4.1                               During the Term of this Agreement, the Corporation shall pay to the Executive a salary of $400,000 per annum (the “Annual Base Salary”), less all applicable deductions, payable in accordance with the Corporation’s payroll practices and policies.  The Annual Base Salary will be reviewed annually by the Corporation and may be increased at the sole discretion of the Corporation based upon such factors as the Corporation, in its sole discretion, determines are relevant, which may include the performance of the Corporation and the compensation arrangements of other entities of a similar size engaged in a similar business to that of the Corporation.

 

4.2                               Subject to approval by the Compensation Committee, as a senior leader of the Corporation, with respect to the 2013 performance year, the Executive will be entitled to receive equity awards under the Lone Pine Resources Inc. 2011 Stock Incentive Plan (the “Stock Plan”) with an aggregate award value of Cdn$1 million (the “2013 Annual Grant”), with fifty percent (50%) of such 2013 Annual Grant in the form of Phantom Stock Units that will settle in cash (the “2013 Cash PSUs”) and the remaining fifty percent (50%) of such 2013 Annual Grant in the form of Performance Units that will settle in common stock of Parent (the “2013 Stock PUs”), and which are contingent on Parent’s achievement of a relative total stockholder return performance objective (“Relative TSR”).

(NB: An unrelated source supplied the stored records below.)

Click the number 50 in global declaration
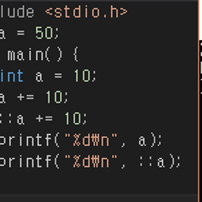The height and width of the screenshot is (202, 202). point(44,33)

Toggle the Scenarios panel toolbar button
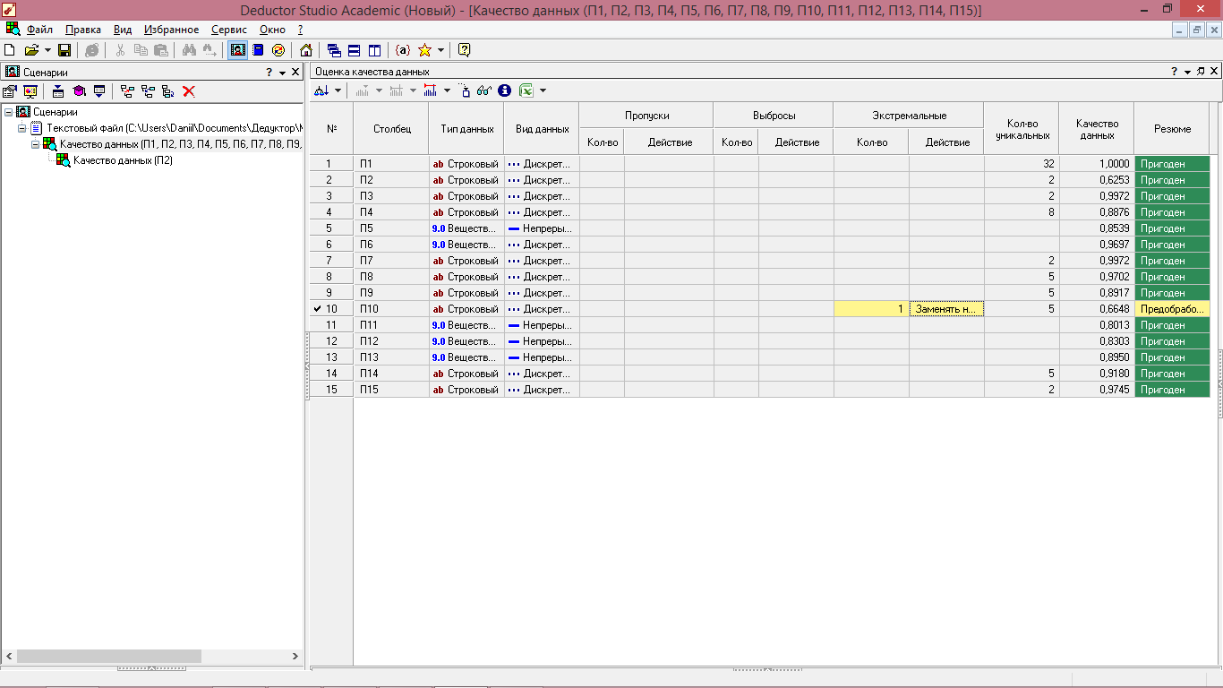[238, 50]
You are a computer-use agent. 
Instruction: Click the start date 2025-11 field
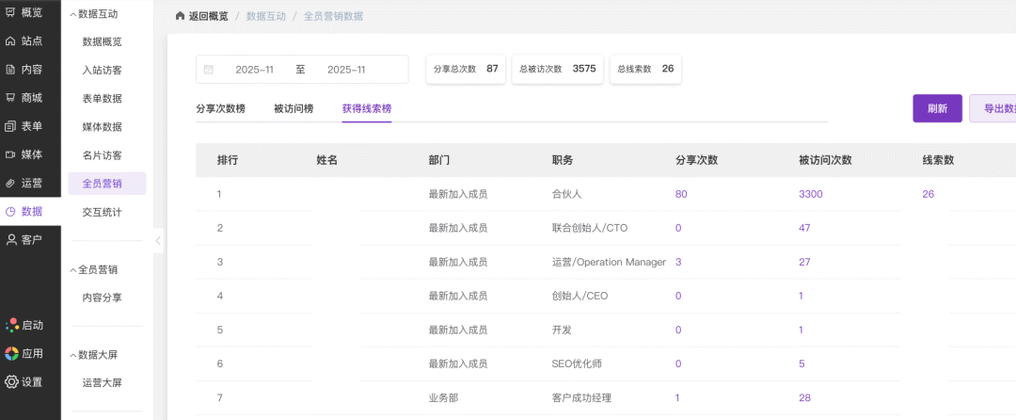pyautogui.click(x=254, y=70)
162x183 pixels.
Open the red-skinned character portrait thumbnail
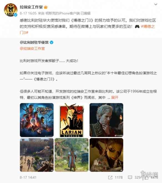coord(106,155)
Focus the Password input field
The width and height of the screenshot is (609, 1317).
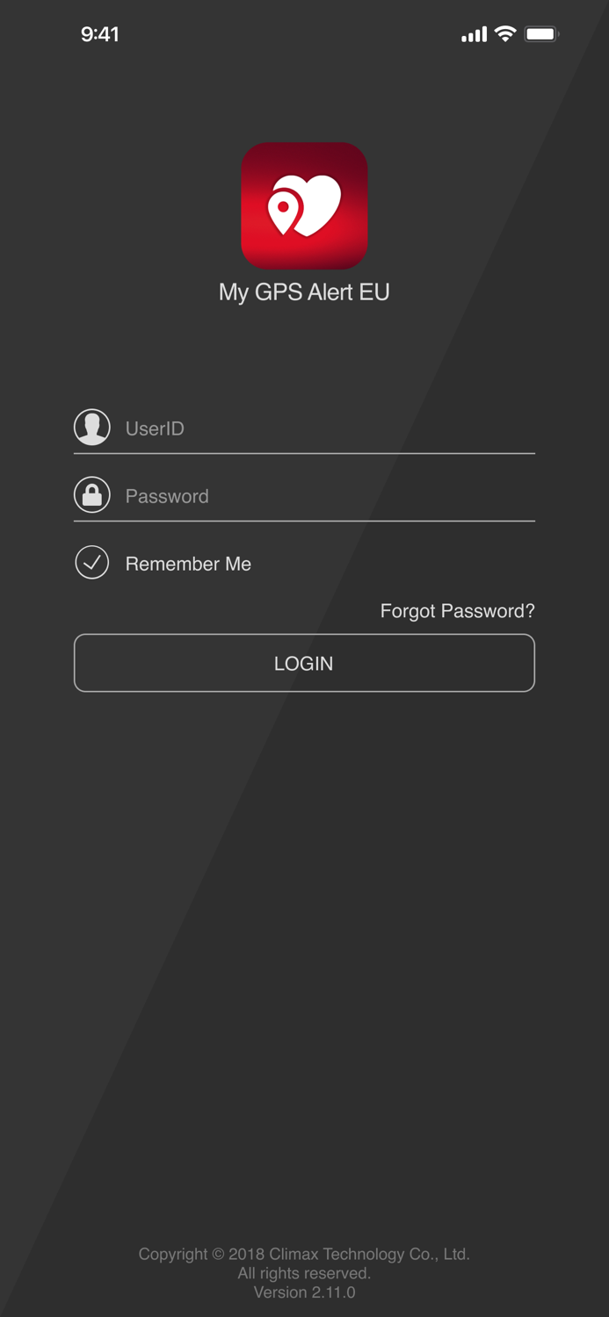[304, 496]
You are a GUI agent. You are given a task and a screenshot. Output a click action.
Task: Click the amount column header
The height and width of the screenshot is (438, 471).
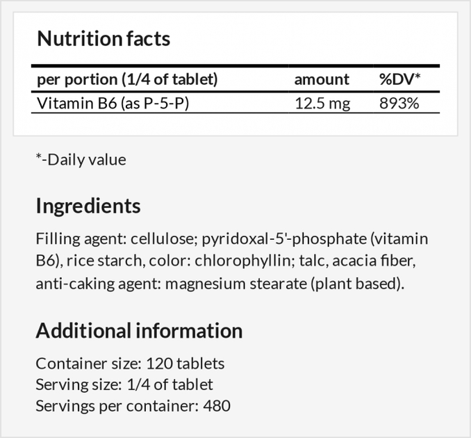[322, 79]
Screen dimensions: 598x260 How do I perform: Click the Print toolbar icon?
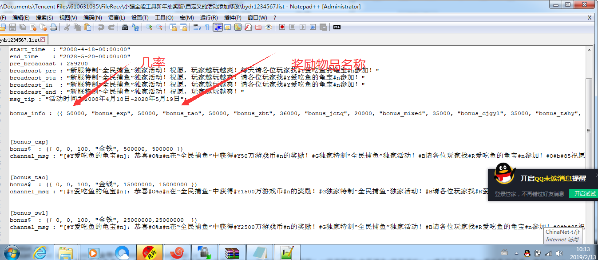[53, 27]
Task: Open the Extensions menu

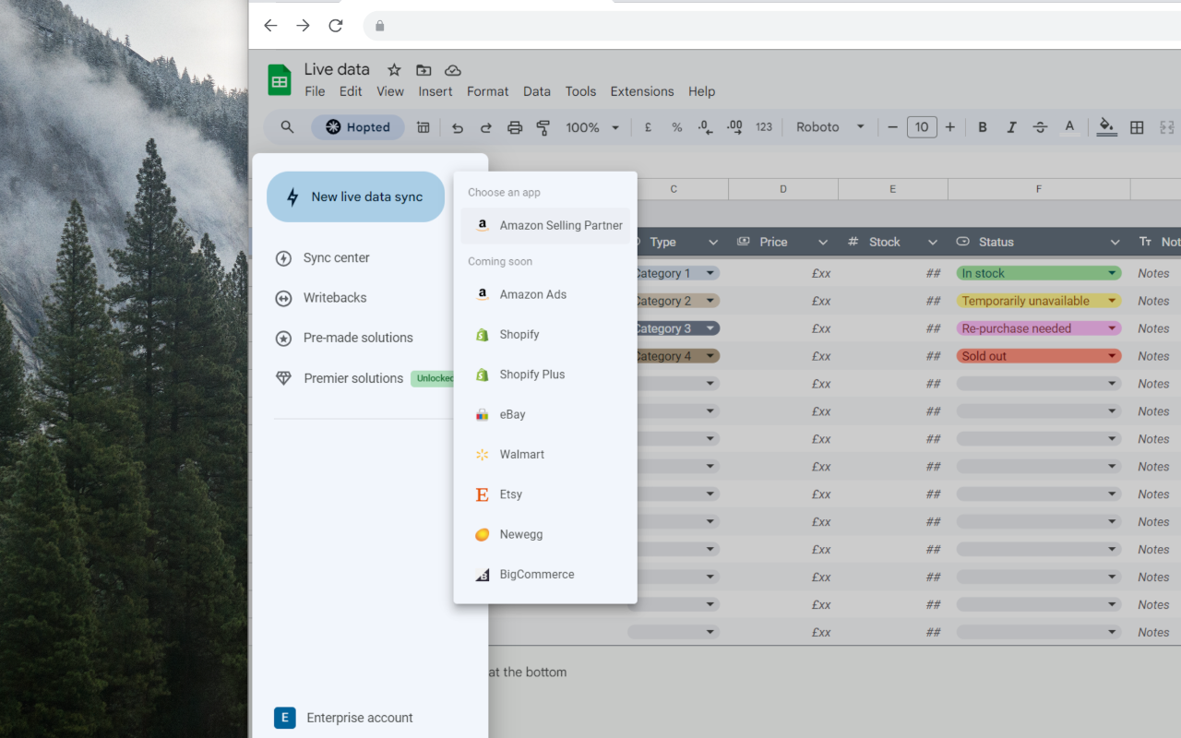Action: 641,91
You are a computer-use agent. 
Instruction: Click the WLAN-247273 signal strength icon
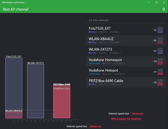pos(160,51)
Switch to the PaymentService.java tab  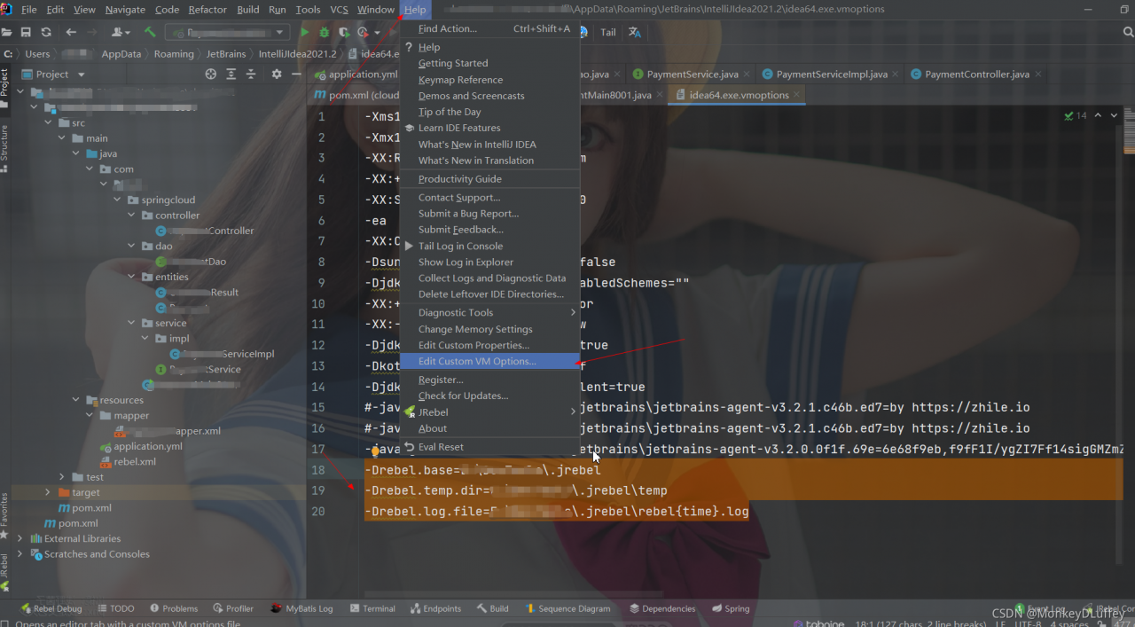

The 2013 Cash PSUs and the 2013 Stock PUs shall be awarded to the Executive on the 15th day of the month following the Commencement Date (the “Grant Date”). The number of 2013 Cash PSUs and 2013 Stock PUs shall be calculated on the Grant Date in accordance with terms of the Stock Plan and Parent’s valuation practices, and subject to applicable adjustments in the event of stock splits, stock dividends or other similar capital transactions between calculation and grant. Subject to the terms of the forms of agreement governing the 2013 Annual Grant, the 2013 Cash PSUs will vest equally on the first, second and third anniversaries of the Grant Date, and the 2013 Stock PUs will have a performance period of the Commencement Date through December 31, 2015 (the “Performance Period”).  The number of shares of common stock that may be deliverable pursuant to the 2013 Stock PUs will range from 0% to 200% depending on Parent’s Relative TSR during the Performance Period.  Both the 2013 Cash PSUs and the 2013 Stock PUs will provide for automatic use of a portion of such securities to cover minimum tax withholding so that the Executive will not need to make any cash payments to cover such tax withholding.

 

4.3                               Commencing in 2014, during the Executive’s employment with the Corporation, he will be eligible to be granted annual equity awards under the Stock Plan (“Annual Grants”). The actual grant date value of all such Annual Grants made during the Executive’s employment with the Corporation shall be determined in the discretion of the Compensation Committee after taking into account the Corporation’s and the Executive’s performance and other relevant factors.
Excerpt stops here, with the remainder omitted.